* Work order: Only the lines from the one that contains "Task: Select the 顶底板 top-bottom panel tool" to the last line below, both included, should be transcribed. Pictures stay out of the copy.

* Available data:
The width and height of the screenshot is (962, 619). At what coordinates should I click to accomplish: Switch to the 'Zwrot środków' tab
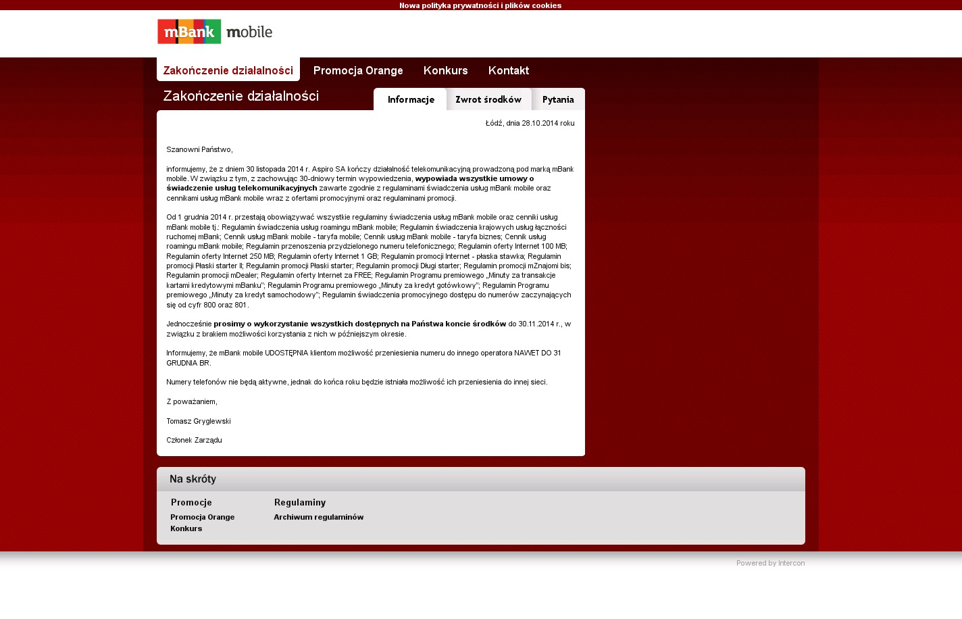click(x=488, y=99)
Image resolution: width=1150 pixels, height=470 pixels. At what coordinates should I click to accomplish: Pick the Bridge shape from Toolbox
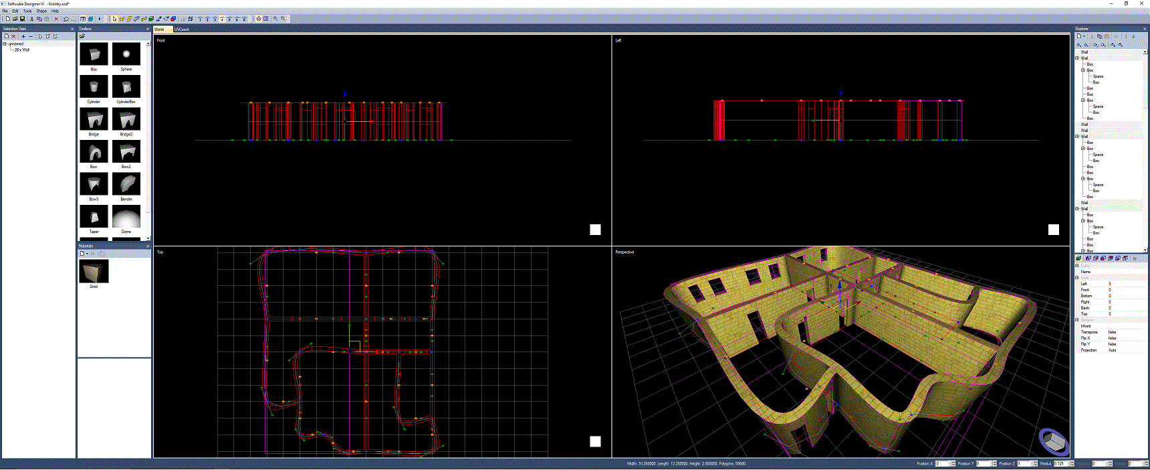pyautogui.click(x=94, y=119)
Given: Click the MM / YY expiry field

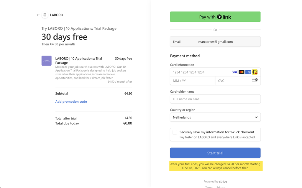Looking at the screenshot, I should pyautogui.click(x=192, y=81).
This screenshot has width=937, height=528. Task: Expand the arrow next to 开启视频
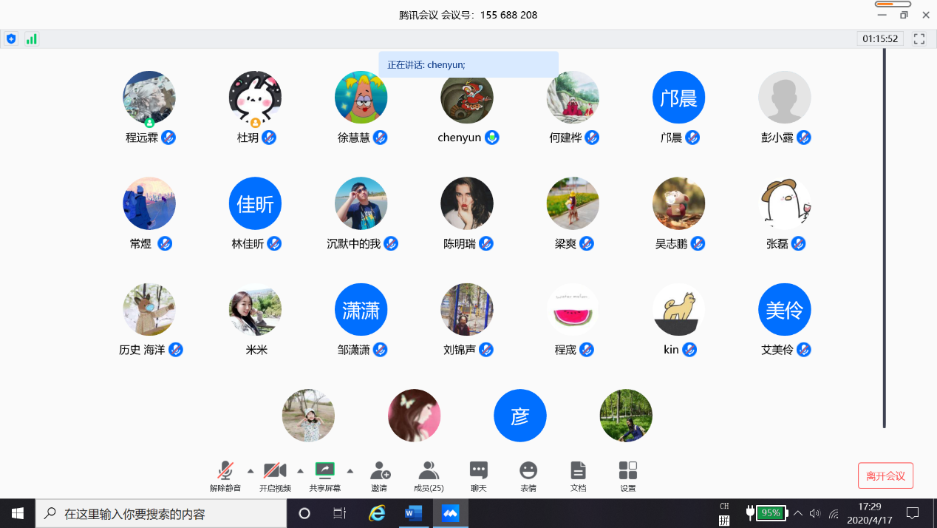click(x=300, y=471)
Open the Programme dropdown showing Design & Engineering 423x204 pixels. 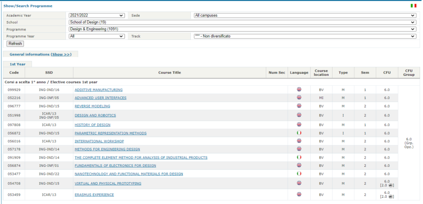[x=242, y=29]
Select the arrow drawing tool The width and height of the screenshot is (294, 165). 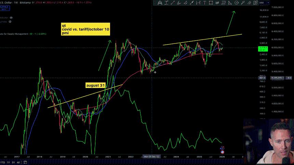(243, 3)

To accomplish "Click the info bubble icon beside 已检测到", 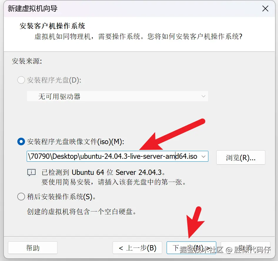I will (x=31, y=173).
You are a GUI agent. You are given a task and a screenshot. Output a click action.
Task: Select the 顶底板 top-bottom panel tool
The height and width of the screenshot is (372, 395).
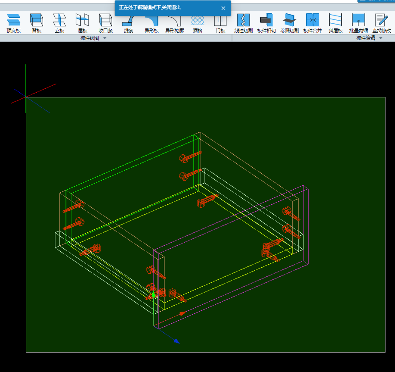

* Worked solution:
Task: Select the 顶底板 top-bottom panel tool
The height and width of the screenshot is (372, 395).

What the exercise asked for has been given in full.